| Task details |
Edit the lines starting at the first one and ending at the one that contains "[x=139, y=93]" so that "Outflow" becomes "Inflow", with nothing else changed. Leave the pictures out of your answer.

| Records provided |
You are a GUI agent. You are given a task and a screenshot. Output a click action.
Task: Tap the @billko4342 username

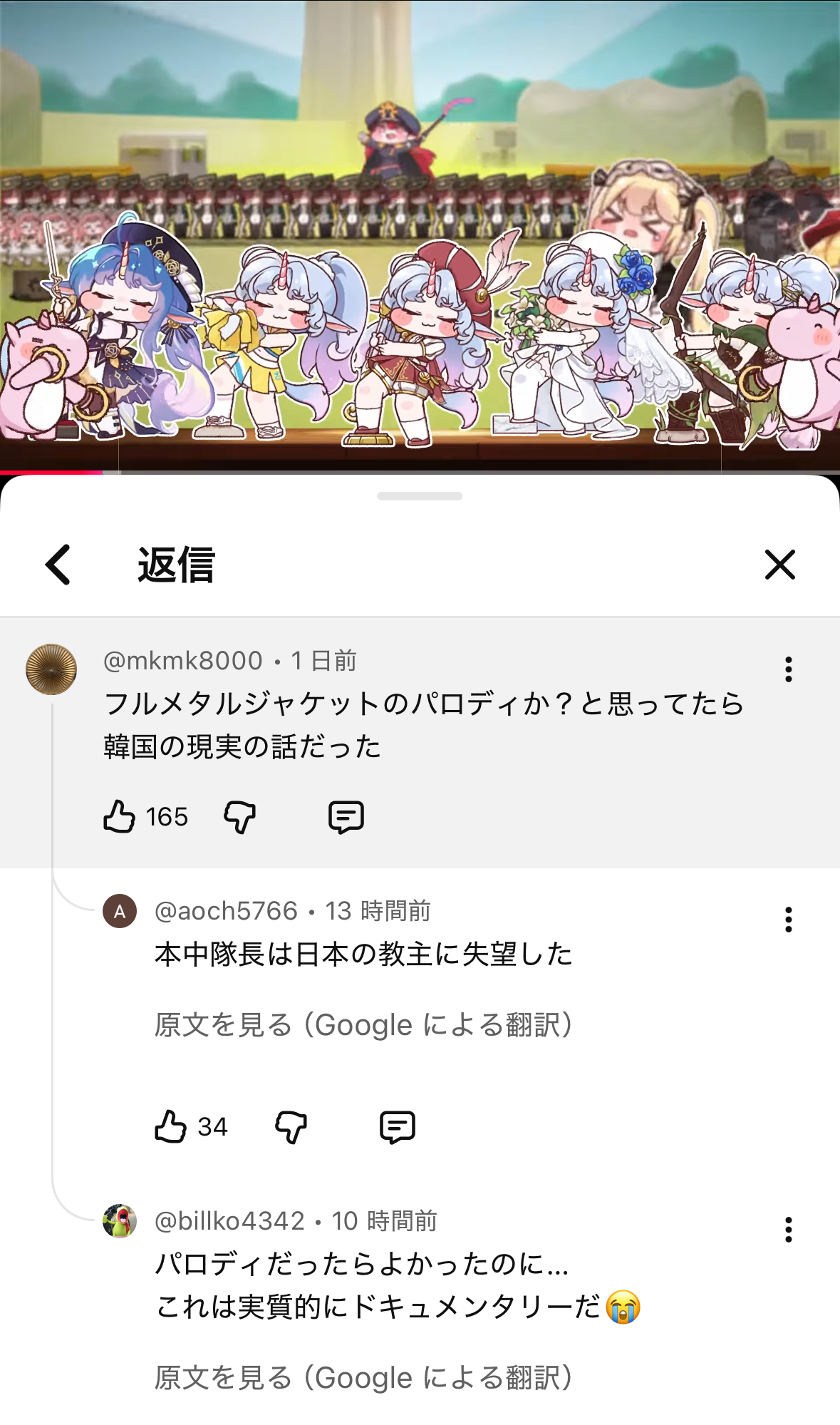tap(229, 1221)
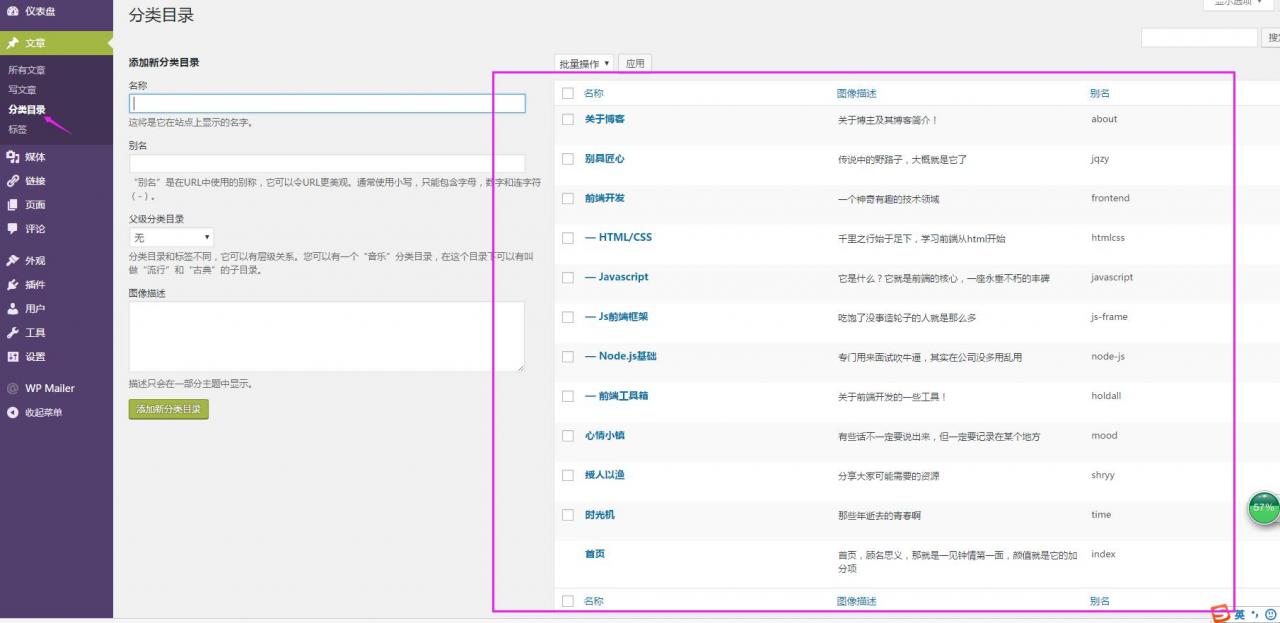Open the 插件 (Plugins) icon

coord(12,284)
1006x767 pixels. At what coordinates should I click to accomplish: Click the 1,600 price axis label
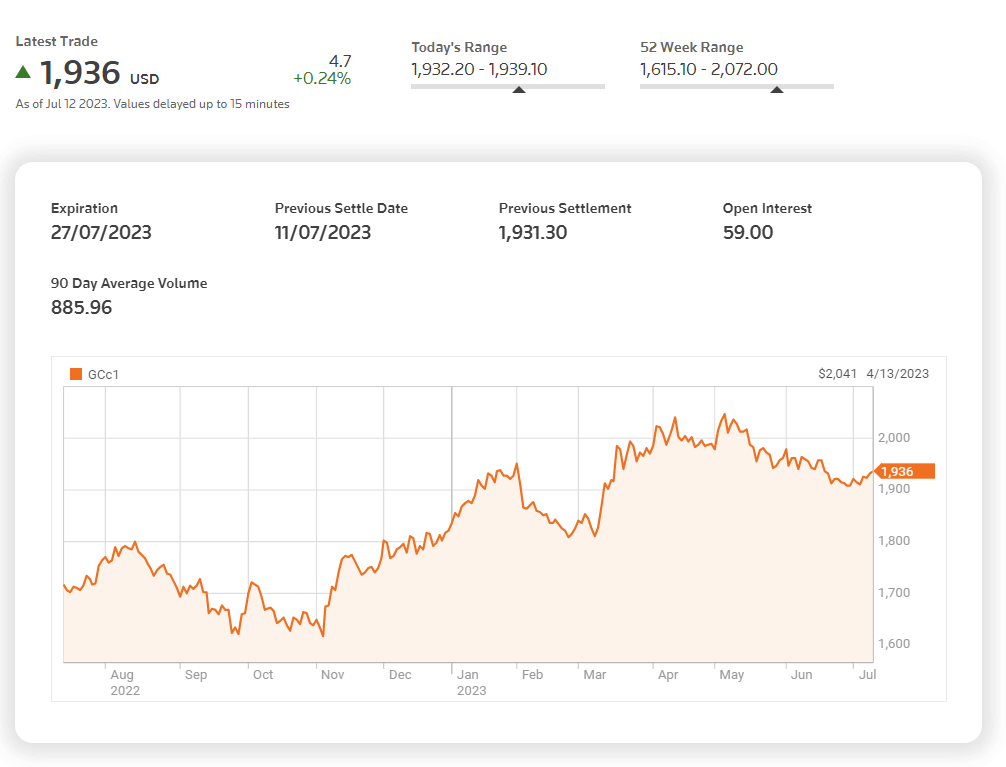pos(896,644)
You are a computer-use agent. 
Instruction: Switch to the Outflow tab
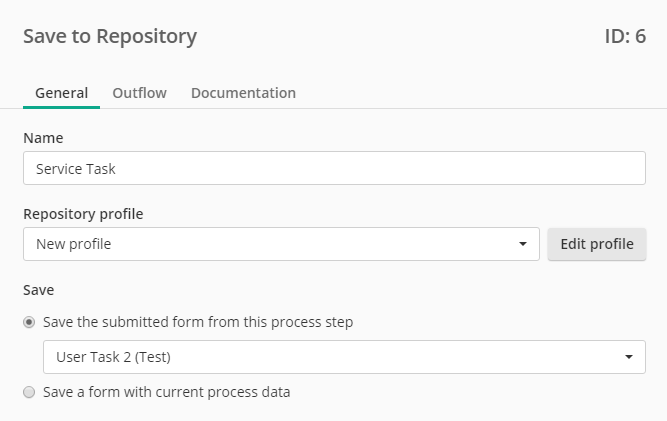[x=139, y=93]
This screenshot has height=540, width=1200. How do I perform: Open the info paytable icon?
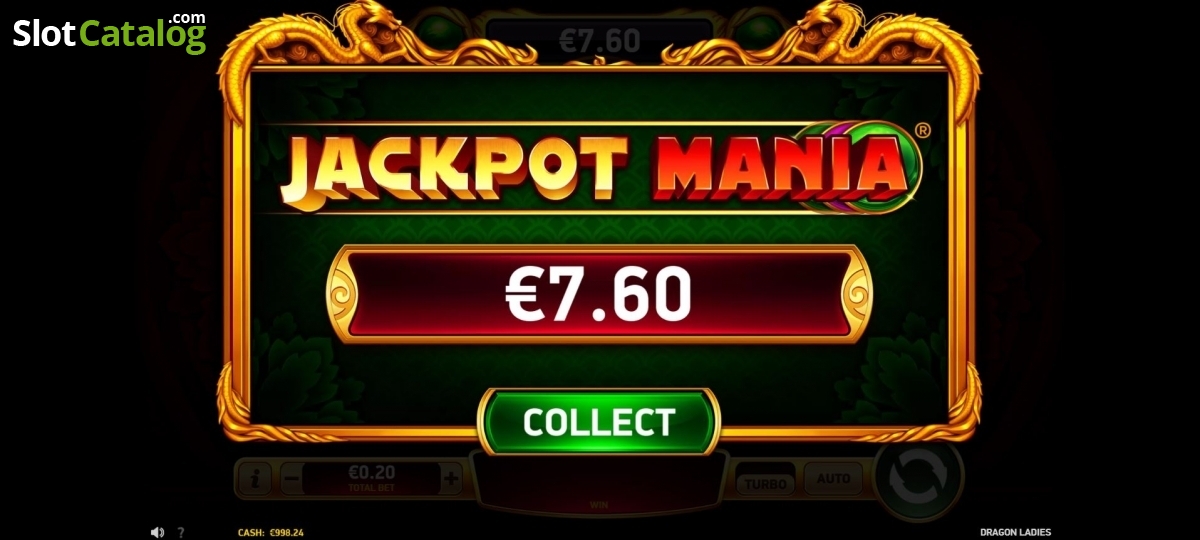(255, 479)
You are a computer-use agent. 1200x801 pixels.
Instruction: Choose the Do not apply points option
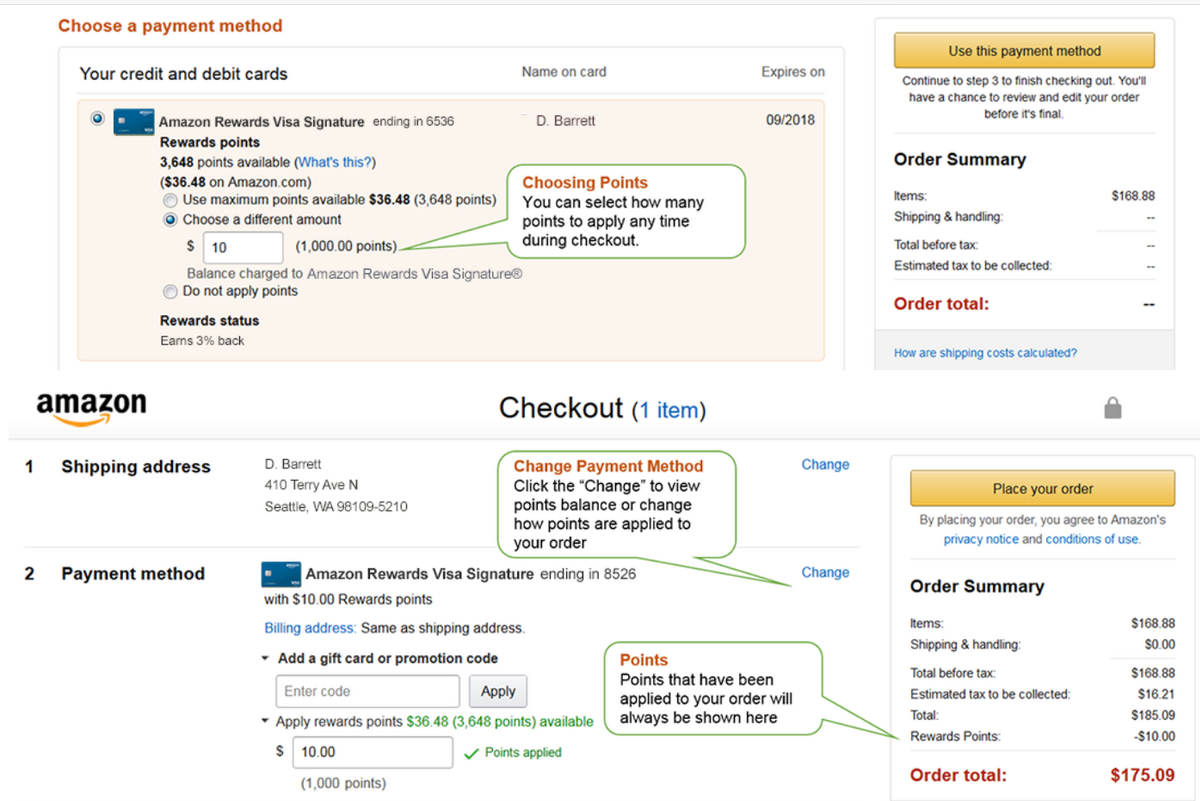(170, 291)
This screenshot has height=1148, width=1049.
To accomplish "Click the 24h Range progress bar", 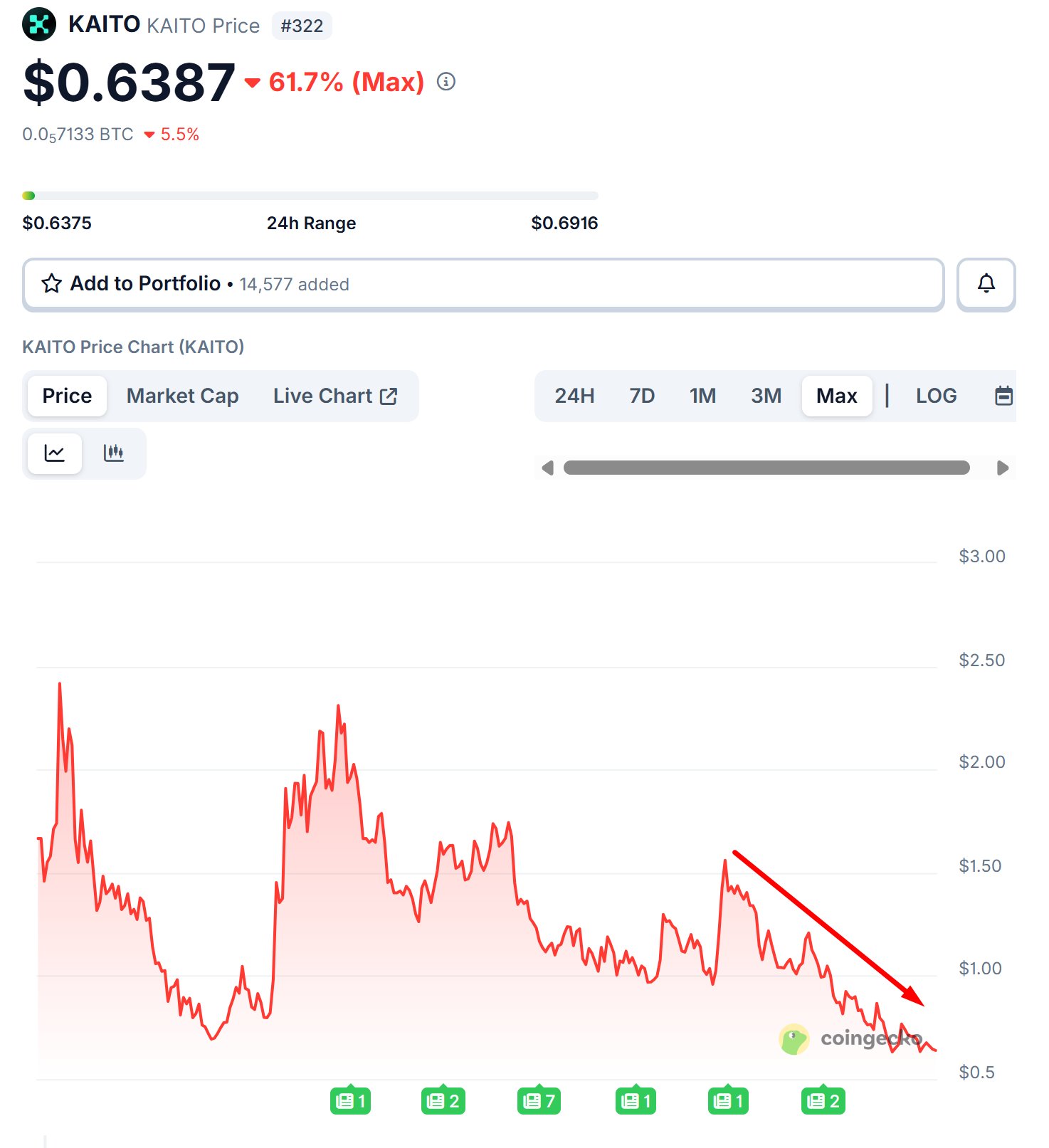I will pyautogui.click(x=310, y=196).
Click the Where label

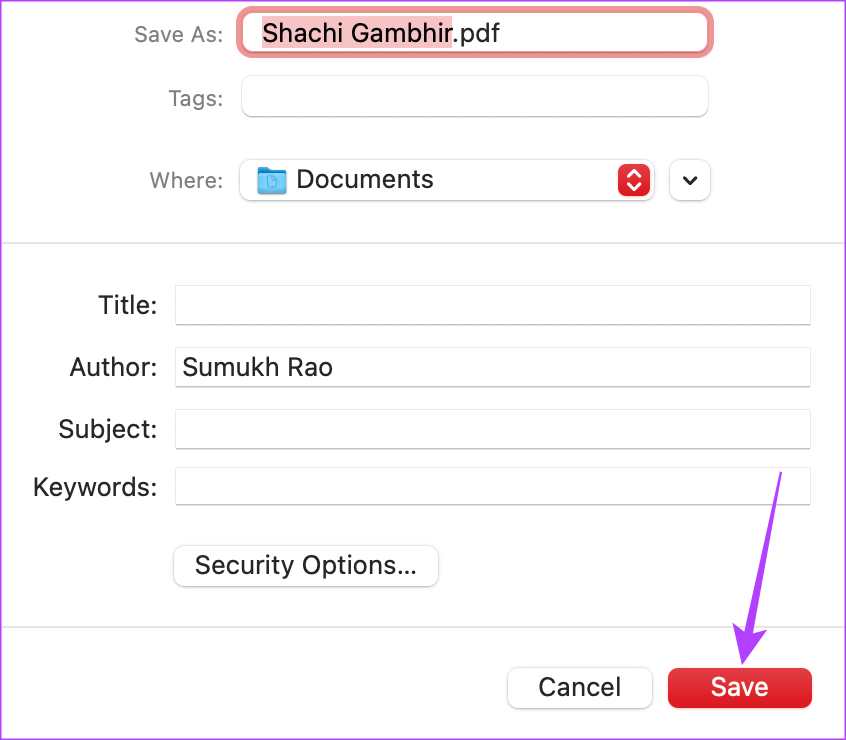pos(186,180)
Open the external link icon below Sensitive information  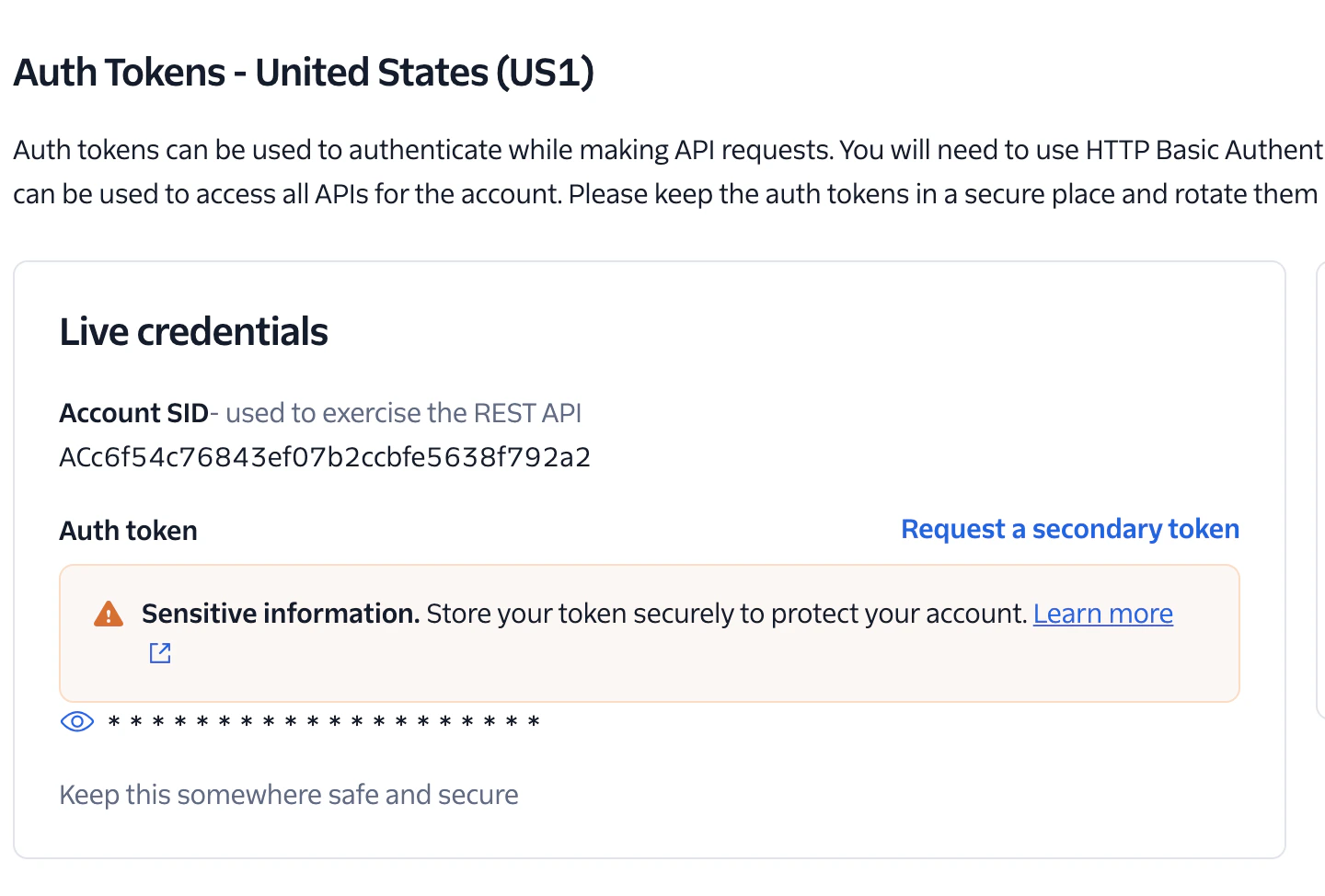[x=159, y=652]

| Exercise response |
You are a GUI agent. You are given a task and a screenshot. Output a click action.
Task: Tap the @billko4342 username

tap(229, 1221)
Open the 插件 (Plugins) icon

coord(12,284)
1006x767 pixels. At what coordinates should I click to accomplish: Click the 1,600 price axis label
pos(896,644)
You are a computer-use agent. 
Instruction: Switch to the Inflow tab
[x=139, y=93]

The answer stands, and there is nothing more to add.